Avec l’infrastructure composable, les ressources de calcul sont fournies sous la forme de services.  Elle s'appuie sur des serveurs virtuels très denses qui regroupent les différentes ressources IT - calcul, stockage, réseau - et exécutent toute la pile d'infrastructure logicielle. Le principe consiste à livrer ces capacités à la volée, selon les appels des applications. Pour mettre à disposition les bonnes ressources, les règles de consommation de puissance IT sont prédéfinies pour chaque application.
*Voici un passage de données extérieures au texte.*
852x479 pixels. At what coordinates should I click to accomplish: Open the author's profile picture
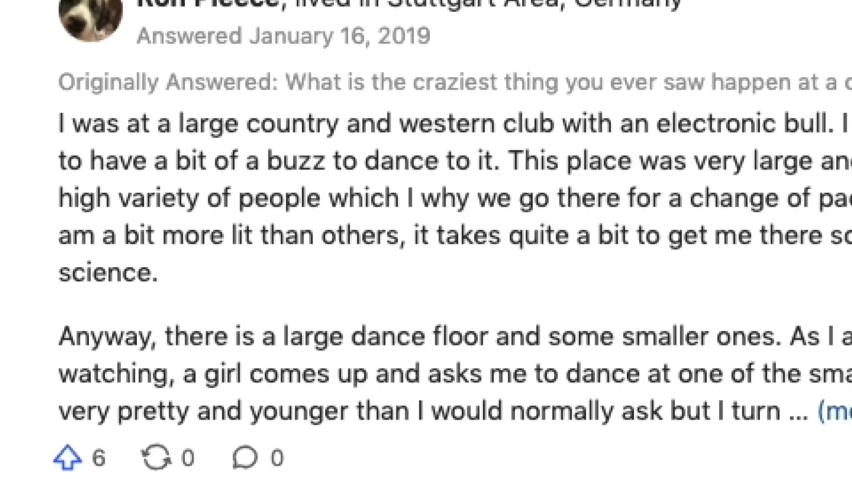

Concernant la virtualisation du réseau - un défi technique pour maintenir la performance à tout moment - l'infrastructure composable active la technologie PCIe (« Peripheral Component Interconnect Express ») qui prend en charge les réseaux en cuivre comme en fibre optique, sans nécessiter de pilotage logiciel.

L'intérêt d'une infrastructure composable est de monopoliser uniquement les ressources requises le temps d'une opération. Ensuite, le serveur virtuel récupère les ressources pour les allouer à d'autres applications. Grâce à cette mutualisation des ressources, les data centers sont utilisés au maximum de leurs capacités et les investissements sont davantage rentabilisés et rationalisés. L'infrastructure composable fait aussi passer l'automatisation du data center à la vitesse supérieure en permettant une auto-administration avec peu d'intervention humaine. Plusieurs acteurs sont déjà sur le créneau : Intel Cisco, HPE et la startup Liqid.